Allergies are a disease. And diseases can be cured.
The Allergy Epidemic
The numbers are staggering.
Globally, it is estimated that between 220-520 million people are living with food allergies. In the US alone that number stands at 26 million adults and nearly 6 million children. In Europe, another 11-26 million. That’s as many as 1 in 10 adults and 1 in 13 children. With numbers this high it’s clear that food allergies are now a serious public health and economic issue. Caring for children with food allergies costs US families nearly $25 billion annually.

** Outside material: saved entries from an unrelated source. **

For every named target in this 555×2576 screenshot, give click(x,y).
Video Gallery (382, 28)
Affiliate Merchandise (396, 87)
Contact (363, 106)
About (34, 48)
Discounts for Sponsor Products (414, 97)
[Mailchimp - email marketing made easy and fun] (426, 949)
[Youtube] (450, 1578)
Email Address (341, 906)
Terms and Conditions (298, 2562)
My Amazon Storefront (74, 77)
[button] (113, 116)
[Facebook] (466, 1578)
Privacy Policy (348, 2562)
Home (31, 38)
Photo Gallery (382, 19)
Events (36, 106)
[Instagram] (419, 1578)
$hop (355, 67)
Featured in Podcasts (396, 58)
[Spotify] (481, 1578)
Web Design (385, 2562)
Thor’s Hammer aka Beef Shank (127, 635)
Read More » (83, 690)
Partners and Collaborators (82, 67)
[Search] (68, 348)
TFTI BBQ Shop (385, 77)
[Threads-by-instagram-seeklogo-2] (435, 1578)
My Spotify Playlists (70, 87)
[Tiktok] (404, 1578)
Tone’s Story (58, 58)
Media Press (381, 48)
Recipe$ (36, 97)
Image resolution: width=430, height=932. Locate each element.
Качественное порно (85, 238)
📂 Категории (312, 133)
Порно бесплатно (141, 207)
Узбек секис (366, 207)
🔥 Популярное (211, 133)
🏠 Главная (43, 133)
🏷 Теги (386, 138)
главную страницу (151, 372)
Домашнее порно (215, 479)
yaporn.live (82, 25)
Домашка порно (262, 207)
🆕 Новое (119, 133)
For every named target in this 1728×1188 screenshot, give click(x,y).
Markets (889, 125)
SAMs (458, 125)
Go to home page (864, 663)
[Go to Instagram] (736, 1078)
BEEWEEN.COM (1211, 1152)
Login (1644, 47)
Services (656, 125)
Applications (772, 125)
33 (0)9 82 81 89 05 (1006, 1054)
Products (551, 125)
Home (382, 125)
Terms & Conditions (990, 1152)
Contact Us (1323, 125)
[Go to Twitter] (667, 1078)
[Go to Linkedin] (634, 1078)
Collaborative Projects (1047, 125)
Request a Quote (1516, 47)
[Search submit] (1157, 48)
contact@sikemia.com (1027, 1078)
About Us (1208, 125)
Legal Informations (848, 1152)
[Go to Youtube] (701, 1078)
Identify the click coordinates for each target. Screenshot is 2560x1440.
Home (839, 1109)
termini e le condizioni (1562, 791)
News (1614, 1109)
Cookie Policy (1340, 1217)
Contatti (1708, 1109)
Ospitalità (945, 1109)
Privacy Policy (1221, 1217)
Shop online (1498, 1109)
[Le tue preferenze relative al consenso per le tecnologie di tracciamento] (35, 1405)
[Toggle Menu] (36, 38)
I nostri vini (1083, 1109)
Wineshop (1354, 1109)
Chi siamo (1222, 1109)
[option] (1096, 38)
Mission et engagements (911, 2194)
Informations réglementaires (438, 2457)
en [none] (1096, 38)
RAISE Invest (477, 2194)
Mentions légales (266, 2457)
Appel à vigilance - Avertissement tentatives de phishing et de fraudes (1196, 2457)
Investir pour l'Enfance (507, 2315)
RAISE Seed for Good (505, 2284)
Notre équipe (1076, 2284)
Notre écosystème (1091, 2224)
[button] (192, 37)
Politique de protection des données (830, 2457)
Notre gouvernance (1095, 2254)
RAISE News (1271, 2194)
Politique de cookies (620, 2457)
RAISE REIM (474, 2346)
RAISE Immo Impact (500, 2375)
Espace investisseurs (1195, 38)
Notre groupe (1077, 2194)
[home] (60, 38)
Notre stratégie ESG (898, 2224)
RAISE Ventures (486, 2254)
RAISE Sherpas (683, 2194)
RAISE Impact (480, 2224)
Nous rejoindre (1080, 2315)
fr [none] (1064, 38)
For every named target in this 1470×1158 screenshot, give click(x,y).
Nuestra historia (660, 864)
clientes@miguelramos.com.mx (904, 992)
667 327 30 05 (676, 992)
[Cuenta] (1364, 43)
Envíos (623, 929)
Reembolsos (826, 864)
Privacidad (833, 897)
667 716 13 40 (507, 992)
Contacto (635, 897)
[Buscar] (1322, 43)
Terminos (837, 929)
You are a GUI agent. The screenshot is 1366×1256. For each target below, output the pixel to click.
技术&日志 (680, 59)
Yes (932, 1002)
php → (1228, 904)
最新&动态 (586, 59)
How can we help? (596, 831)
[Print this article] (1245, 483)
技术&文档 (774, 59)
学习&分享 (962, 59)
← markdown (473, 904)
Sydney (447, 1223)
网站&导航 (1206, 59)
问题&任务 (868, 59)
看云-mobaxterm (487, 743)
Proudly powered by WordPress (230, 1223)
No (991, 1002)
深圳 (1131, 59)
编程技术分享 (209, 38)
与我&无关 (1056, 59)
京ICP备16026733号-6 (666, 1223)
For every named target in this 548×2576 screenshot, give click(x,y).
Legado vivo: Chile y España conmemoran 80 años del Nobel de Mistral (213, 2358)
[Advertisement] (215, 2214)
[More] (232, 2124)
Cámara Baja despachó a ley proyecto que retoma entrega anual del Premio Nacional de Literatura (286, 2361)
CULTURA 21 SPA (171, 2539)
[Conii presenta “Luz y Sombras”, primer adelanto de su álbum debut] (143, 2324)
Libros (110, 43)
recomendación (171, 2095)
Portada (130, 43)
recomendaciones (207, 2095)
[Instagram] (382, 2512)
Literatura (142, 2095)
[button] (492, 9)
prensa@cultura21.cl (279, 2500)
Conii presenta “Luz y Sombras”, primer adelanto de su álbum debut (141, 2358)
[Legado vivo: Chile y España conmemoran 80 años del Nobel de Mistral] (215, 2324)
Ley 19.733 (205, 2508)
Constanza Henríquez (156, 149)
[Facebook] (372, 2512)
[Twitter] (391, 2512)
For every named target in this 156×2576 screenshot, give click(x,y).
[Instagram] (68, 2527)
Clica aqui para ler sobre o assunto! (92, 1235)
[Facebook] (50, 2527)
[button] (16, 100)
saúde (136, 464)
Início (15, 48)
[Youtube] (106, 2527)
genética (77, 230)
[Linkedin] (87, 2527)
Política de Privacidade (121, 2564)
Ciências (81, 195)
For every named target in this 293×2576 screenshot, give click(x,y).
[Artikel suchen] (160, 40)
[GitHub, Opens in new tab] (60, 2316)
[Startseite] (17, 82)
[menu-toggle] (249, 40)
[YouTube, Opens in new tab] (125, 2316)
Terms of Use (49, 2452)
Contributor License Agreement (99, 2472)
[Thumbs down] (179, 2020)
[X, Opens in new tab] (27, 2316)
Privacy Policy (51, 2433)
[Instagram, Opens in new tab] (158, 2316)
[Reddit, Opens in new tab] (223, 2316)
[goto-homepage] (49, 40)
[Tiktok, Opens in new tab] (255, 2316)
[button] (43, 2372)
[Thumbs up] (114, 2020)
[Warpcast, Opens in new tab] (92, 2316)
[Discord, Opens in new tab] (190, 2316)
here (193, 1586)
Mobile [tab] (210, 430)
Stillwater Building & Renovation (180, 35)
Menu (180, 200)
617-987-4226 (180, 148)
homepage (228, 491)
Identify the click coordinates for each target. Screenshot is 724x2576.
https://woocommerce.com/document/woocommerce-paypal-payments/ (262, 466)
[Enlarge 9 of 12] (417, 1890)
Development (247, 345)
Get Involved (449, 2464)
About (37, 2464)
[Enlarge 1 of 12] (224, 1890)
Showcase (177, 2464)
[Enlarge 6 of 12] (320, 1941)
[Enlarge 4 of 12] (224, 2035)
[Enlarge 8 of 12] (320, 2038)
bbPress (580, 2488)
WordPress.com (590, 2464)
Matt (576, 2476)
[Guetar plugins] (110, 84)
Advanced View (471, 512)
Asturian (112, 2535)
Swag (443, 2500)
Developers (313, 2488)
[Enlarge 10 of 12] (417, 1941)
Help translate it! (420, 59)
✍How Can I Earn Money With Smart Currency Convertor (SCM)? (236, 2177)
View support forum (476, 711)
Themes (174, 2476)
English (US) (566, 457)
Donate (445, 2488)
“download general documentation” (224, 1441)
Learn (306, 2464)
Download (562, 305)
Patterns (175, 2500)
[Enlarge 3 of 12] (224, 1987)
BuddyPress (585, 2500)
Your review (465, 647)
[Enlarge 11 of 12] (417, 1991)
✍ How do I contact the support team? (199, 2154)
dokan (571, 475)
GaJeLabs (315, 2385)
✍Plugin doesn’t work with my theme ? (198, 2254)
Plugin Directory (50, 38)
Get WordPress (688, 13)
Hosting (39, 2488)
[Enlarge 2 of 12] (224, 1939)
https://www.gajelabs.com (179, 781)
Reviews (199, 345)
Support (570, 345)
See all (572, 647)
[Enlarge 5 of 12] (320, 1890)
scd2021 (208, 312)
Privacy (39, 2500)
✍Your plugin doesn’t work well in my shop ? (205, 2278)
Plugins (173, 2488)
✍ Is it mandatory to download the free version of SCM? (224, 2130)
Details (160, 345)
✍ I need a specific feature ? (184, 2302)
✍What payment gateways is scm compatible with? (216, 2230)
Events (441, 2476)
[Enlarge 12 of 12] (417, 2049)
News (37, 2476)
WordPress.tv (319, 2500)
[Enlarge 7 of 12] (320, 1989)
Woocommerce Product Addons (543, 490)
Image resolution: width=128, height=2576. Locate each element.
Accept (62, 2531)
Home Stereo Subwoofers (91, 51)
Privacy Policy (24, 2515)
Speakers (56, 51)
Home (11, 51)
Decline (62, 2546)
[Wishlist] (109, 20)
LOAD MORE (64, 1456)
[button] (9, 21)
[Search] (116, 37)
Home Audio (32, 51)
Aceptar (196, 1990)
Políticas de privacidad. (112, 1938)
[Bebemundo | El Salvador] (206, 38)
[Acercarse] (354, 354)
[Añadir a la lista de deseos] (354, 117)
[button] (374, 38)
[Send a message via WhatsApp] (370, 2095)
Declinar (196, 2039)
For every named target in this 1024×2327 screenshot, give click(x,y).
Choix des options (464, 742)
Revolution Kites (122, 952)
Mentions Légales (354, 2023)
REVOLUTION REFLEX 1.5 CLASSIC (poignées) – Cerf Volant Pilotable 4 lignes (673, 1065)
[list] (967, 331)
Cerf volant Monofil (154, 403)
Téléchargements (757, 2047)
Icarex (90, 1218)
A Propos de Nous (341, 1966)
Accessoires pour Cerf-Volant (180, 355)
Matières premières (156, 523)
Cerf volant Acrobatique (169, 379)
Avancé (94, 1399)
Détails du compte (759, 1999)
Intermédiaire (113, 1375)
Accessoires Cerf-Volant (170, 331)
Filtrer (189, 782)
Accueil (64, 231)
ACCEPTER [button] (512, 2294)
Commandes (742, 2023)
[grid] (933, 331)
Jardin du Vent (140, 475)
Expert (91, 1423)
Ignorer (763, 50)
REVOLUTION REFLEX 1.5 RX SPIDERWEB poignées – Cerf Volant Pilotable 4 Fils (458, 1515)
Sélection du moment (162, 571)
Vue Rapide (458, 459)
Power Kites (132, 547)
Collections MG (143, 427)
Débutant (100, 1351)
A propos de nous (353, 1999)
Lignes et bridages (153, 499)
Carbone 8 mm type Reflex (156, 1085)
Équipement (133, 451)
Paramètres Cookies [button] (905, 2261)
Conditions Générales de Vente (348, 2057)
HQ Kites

To develop a cure, we need to understand the disease. And to understand the disease, we need to know its normal biological counterpart. Every disease is an abnormal version of some biological function.
How The Body Communicates
With any given bite of food, humans can be exposed to a rich diversity of natural and synthetic chemicals. Our bodies employ quality control mechanisms (primarily smell and taste) to detect potentially harmful substances and react accordingly. Our brains then use that information to determine if a defensive action is needed – such as vomiting to expel a threat. Our brains also remember sensations from threats we experience to help avoid future exposure. Surprisingly, such memories and food allergies may be connected.
Once a chemical is ingested, sensory cells in the gut continue to monitor for toxins and harmful substances, communicating with the brain and the immune system to elicit appropriate defensive responses. This includes inflammation, increased mucus production and the creation of antibodies. These antibodies are proteins custom-designed to recognize specific molecules – including antigens – and tag them so as to alert the immune and nervous systems.
Researchers have long believed that a dysregulated immune system was the major driver behind food allergies. Yet despite decades of scientific investigations rooted in the belief, we still do not fully understand why it happens. Consequently, patients are still without new diagnostics and treatments.
The Crucial Connection
Through our work, FASI has uncovered a major new theory and research direction – the role of the nervous system in food allergies.
The nervous system has similar defenses and goals as the immune system. Neuronal reflexes drive common allergic reactions such as sneezing, itching, and vomiting. And jointly, the immune and nervous system evaluate food in the gut, identify allergens and trigger defense reflexes leading to an allergic reaction. We strongly believe that understanding this all-important connection between the nervous system and the immune system will lead us to the true culprits of food allergies and help us develop effective treatments before the reactions even occur. Our hope is that we can reverse our bodies from interpreting a food as a noxious substance to understanding that it’s safe for us to consume.
Using innovative genetic approaches and cutting-edge technology, we are examining how specialized cell types detect allergens and alert the body to their presence. Only once we decode these different allergen-sensing mechanisms can we develop therapeutics that block this initial detection, thus preventing allergic reactions altogether.
Neuroimmune communications is a major new research area in food allergy. It’s not simply an additional facet – this is the all-important checkpoint at which the body decides to either suppress or trigger an allergic reaction. The immune and nervous systems act as one functional unit to drive this decision and understanding this dynamic is critical to the development of new diagnostics and treatments.
Using experimental models of food allergy, as well as modern tools in immunology and neuroscience, we are uncovering the control of behavioral responses in food allergy. Understanding these pathways will give us crucial insights into how food allergy impacts behavior and empower the development of clinical strategies to address this in patients.
The gut’s intricate network of neurons eclipses the brain and spinal cord in size. Known as the gut’s brain, the enteric nervous system (ENS) remains poorly understood due to technical limitations. FASI scientists have developed new technologies to overcome this, and are unravelling the complex interactions of the gut, ENS and immune system to understand the pathways involved in food allergy.
Central to FASI’s vision is the recognition of food allergy as part of the body’s natural Food Quality Control system – how our immune, nervous, and digestive systems synergize to protect us from exposure to harmful compounds. Understanding these essential mechanisms shows us how they are altered in allergic disease and guides our research towards critical therapeutic targets.
FASI scientists are using state-of-the-art technologies to answer fundamental questions: how the microbiome interacts with the immune system, what role it plays in nutrient processing and allergen sensing, and how changes impact susceptibility to allergies. Making advances in these key areas opens up a new world of therapeutic potential.
Evidence points towards the involvement of the skin in allergic sensitization – but so far, we don’t know how. With obvious connections to other allergic diseases, including Atopic Dermatitis, we are investigating the role that skin neurons play in sensing allergens and driving the immune response toward allergy, revealing the key players in this important first step.
Food represents an incredibly complex mixture of chemicals derived from plants, animals and artificial sources. Our digestive system must detect both useful nutrients and potentially harmful substances. Enabled by the development of new technologies, FASI is working with partners in the food industry to evaluate a vast library of compounds and discover how they are sensed and their impact on the body.